Fig. 10.

Pharmacologic exon skipping activity of eteplirsen in human urine. Using RT-PCR and ddPCR, we examined urine exRNA and urine cell RNA in two non-ambulatory individuals with DMD who have been treated with 30 mg/kg eteplirsen weekly for ~3 years. a Left, using RT-PCR and primers targeting exons 44 and 52, two bands are identified in urine exRNA and urine cell total RNA (N = 5 replicates each) from a non-ambulatory 17 year-old DMD patient (S7) with an exon 45–50 deletion.
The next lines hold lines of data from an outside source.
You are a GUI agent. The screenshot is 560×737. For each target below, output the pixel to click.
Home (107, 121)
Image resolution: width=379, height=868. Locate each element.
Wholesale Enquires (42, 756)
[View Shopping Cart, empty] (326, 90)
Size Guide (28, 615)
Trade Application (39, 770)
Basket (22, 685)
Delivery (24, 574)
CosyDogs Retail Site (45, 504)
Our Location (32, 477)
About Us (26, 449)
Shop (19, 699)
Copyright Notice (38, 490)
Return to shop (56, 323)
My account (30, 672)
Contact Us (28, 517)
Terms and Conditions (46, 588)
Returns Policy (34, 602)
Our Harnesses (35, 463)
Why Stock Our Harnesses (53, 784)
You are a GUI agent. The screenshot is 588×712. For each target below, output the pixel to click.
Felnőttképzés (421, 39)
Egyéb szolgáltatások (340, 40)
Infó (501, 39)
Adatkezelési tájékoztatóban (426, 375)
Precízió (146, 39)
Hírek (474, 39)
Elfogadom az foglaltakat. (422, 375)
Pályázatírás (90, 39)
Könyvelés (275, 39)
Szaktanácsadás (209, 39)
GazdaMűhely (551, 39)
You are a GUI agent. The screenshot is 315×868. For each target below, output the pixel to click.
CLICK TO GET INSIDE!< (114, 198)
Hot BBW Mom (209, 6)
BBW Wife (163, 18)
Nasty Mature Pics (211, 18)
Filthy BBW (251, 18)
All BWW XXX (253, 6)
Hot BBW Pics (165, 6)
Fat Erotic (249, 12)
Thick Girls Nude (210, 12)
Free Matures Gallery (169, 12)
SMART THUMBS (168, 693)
Right, sequencing of the lower-band PCR product. b ddPCR analysis of urine exRNA and urine cell total RNA (N = 4 replicates each) from S7 using separate probe sets that are specific for DMD transcripts with exon 51 included (51–52) or skipped (44–52)³⁵. c Individual data points indicate quantification of DMD splice products in urine exRNA and urine cell total RNA (N = 4 replicates each) that have exon 51 included (+) or skipped (−) as copies per microliter of cDNA. d Calculation of percent exon 51 inclusion in urine exRNA and urine cells using the data in c. e Left, using RT-PCR and primers targeting exons 49 and 53, two bands are identified in urine exRNA and urine cell total RNA from a non-ambulatory 19 year-old DMD patient (S8) with an exon 52 deletion. UA muscle tissue RNA served as a control. Right, sequencing of the urine exRNA PCR products. f ddPCR analysis of urine exRNA and urine cell total RNA (N = 4 replicates each) from S8 using separate probe sets that are specific for DMD 52 deletion transcripts with exon 51 included (51–53) or skipped (50–53)³⁵. g Individual data points indicate quantification of DMD splice products in urine exRNA and urine cell total RNA (N = 4 replicates each) that have exon 51 included (+) or skipped (−) as copies per microliter of cDNA. h Calculation of percent exon 51 inclusion in urine exRNA and urine cells using the data in (g). All error bars indicate mean ± s.e.m.